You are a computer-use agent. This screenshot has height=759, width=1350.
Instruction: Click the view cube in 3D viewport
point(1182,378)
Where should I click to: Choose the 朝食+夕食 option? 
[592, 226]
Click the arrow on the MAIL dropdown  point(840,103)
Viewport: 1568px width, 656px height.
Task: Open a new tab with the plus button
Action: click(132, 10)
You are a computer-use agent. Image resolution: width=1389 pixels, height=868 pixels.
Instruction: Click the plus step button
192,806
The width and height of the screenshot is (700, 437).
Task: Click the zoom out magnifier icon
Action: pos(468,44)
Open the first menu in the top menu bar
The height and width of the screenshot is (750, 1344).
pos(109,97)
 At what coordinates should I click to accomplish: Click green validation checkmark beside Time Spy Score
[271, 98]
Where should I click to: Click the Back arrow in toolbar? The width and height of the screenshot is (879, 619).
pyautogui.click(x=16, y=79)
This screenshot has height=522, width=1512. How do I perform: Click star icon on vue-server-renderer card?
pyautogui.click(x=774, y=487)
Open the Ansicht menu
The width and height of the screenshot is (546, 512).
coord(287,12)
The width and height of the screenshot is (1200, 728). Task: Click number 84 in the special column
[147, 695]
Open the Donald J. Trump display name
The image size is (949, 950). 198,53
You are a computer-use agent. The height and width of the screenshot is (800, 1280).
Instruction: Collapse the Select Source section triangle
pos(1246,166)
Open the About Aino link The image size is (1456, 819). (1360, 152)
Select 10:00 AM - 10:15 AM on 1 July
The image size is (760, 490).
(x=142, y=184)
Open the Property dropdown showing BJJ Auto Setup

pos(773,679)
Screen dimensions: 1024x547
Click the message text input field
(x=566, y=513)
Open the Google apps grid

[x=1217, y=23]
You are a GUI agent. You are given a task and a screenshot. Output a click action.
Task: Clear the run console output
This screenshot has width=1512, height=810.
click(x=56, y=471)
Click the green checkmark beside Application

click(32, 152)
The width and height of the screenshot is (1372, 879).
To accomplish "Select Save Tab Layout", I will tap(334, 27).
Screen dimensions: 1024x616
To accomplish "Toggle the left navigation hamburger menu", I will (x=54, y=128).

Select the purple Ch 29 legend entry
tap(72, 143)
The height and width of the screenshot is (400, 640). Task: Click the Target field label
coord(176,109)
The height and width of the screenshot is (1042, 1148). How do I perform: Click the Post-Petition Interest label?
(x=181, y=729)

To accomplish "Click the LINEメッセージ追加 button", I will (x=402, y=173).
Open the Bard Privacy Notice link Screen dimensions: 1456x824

**The exercise**
Above is a listing. Quote everything from the line containing "Open the Donald J. Trump display name" down to the line containing "pos(1246,166)", both included, with nothing changed.

**Written solution**
Open the Donald J. Trump display name
The image size is (949, 950). 198,53
You are a computer-use agent. The height and width of the screenshot is (800, 1280).
Instruction: Collapse the Select Source section triangle
pos(1246,166)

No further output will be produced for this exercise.